Lily. But how ever shall we do that?
Isabel. Mustn't the ones in the middle be the nearest, and the outside ones farther off—when we go away to scatter, I mean?
L. Yes; you must be very careful to keep your order; you will soon find out how to do it; it is only like soldiers forming square, except that each must stand still in her place as she reaches it, and the others come round her; and you will have much more complicated figures, afterwards, to form, than squares.
Isabel. I'll put a stone at my place: then I shall know it.
L. You might each nail a bit of paper to the turf, at your place, with your name upon it: but it would be of no use, for if you don't know your places, you will make a fine piece of business of it, while you are looking for your names. And, Isabel, if with a little head, and eyes, and a brain (all of them very good and serviceable of their kind, as such things go), you think you cannot know your place without a stone at it, after examining it well,—how do you think each atom knows its place, when it never was there before, and there's no stone at it?
Isabel. But does every atom know its place?

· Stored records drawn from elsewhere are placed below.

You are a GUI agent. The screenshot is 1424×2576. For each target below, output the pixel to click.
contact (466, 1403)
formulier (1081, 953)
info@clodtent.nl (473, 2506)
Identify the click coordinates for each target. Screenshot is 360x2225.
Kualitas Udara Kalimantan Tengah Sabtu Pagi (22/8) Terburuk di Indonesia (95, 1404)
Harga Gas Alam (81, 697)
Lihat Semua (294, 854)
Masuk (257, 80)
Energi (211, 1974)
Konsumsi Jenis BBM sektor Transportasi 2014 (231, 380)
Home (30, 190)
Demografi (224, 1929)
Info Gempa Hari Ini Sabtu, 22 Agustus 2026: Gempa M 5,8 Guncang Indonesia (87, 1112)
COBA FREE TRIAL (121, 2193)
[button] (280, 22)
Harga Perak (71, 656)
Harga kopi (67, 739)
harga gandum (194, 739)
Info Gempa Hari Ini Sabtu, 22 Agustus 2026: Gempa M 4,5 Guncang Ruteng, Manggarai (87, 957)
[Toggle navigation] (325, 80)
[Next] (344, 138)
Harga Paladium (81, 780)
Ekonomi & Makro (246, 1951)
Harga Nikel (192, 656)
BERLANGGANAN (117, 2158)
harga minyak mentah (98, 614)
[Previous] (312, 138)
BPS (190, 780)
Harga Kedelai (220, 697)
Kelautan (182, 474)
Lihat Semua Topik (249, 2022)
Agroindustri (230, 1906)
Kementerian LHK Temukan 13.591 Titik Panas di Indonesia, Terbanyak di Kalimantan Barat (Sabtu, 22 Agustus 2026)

L. How else could it get there?
Mary. Are they not attracted to their places?
L. Cover a piece of paper with spots, at equal intervals; and then imagine any kind of attraction you choose, or any law of attraction, to exist between the spots, and try how, on that permitted supposition, you can attract them into the figure of a Maltese cross, in the middle of the paper.
Mary (having tried it). Yes; I see that I cannot:—one would need all kinds of attractions, in different ways, at different places. But you do not mean that the atoms are alive?